A stream of Aussies are calling for a justice system shake-up after a mass murderer was granted parole and is set to be released from jail – despite killing his whole family, including his children.
According to multiple reports, Dennis Rostron shot and killed his wife Cecily, two sons – aged one and two – and his parents-in-law at Molgawo outstation in Arnhem Land in 1988. However, despite spending the last 30 years behind bars, his application for release has now reportedly been granted by NT Parole Board chairman Justice Stephen Southwood.
Sharing the news on his own Facebook page, Pauline Hanson’s One Nation candidate Rod Caddies has hit out at the decision, leading a stream of angry comments from other Aussies who have called for a major shake-up to the justice system as a whole.
“I think it would be in the Publics best interest if he stayed behind bars!!!! He killed 5 people….This country is going down hill fast,” one person commented on Facebook, while another added: “What they called the full force of the law really means the full farce of the law.”
Meanwhile more called for a return to tougher punishments, with some even calling for the death penalty to be reinstated, with one person commenting: “Why are our judges letting mass murderers out of prison to do it again. Australia needs to bring back the death penalty.”
One added: “The Australian justice system is an absolute disgrace. 30 years in prison for murdering 5 innocent people? Pathetic doesn’t even start to cover it,” with more adding: “He should never be released.” Another person commented: “No way. What’s wrong with this parole board, like the bloody judges. Need a good shake up,” and one added: “Our legal system is so wrong.”
However one person pointed out that there was more to the story than many realised, and one added: “The world has changed a lot since 1988, I hope he can adapt to the world outside the four walls he’s been living in.”

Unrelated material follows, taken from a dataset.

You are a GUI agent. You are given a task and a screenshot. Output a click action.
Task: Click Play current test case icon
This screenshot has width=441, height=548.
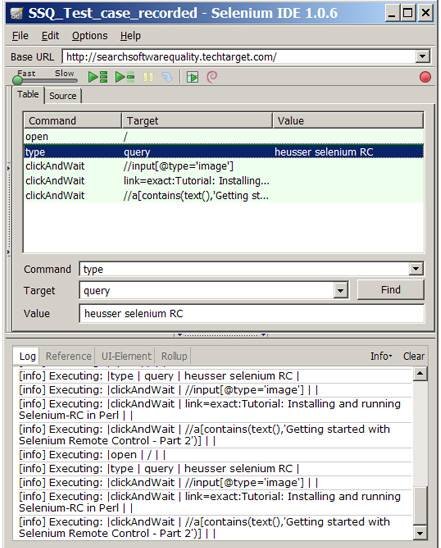124,77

According to Nine News, then 24-year-old Rostron was initially jailed for life after shooting all five family members as they sat together on a mattress on September 25, 1988. However, after laws changed in 2003, he was handed a non-parole period of 28 years.

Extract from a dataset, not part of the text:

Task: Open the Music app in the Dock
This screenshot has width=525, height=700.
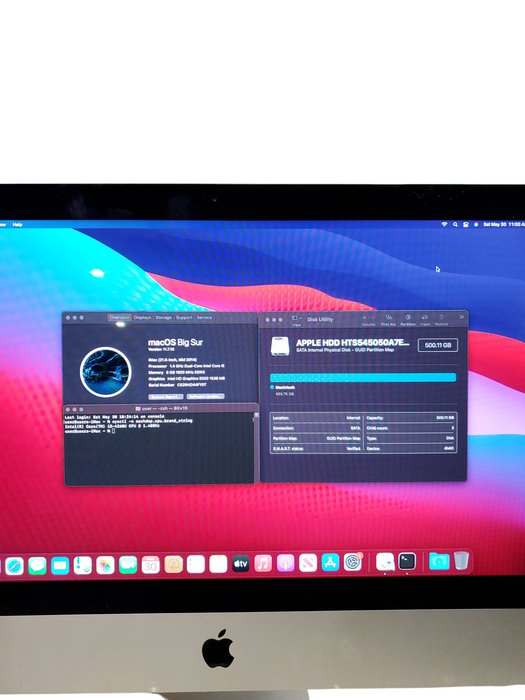Action: click(x=263, y=563)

Justice Judith Kelly reportedly said at the time that she would have given him a longer non-parole period if he wasn’t an Aboriginal man, apparently citing his shorter life expectancy.
On granting his parole now, Justice Southwood reportedly insisted the community had been consulted about his release at length and now support the decision. The parole board was reportedly satisfied he had obtained a low security rating and had the ability to earn an income from the sale of his art.
“Dennis Rostron became eligible for parole after he had served 28 years in prison from 4 October 1988. Prior to his release on parole he in fact served more than 30 years in prison,” Justice Southwood said, according to the ABC. He reportedly added that Rostron had “completed all required rehabilitation programs”.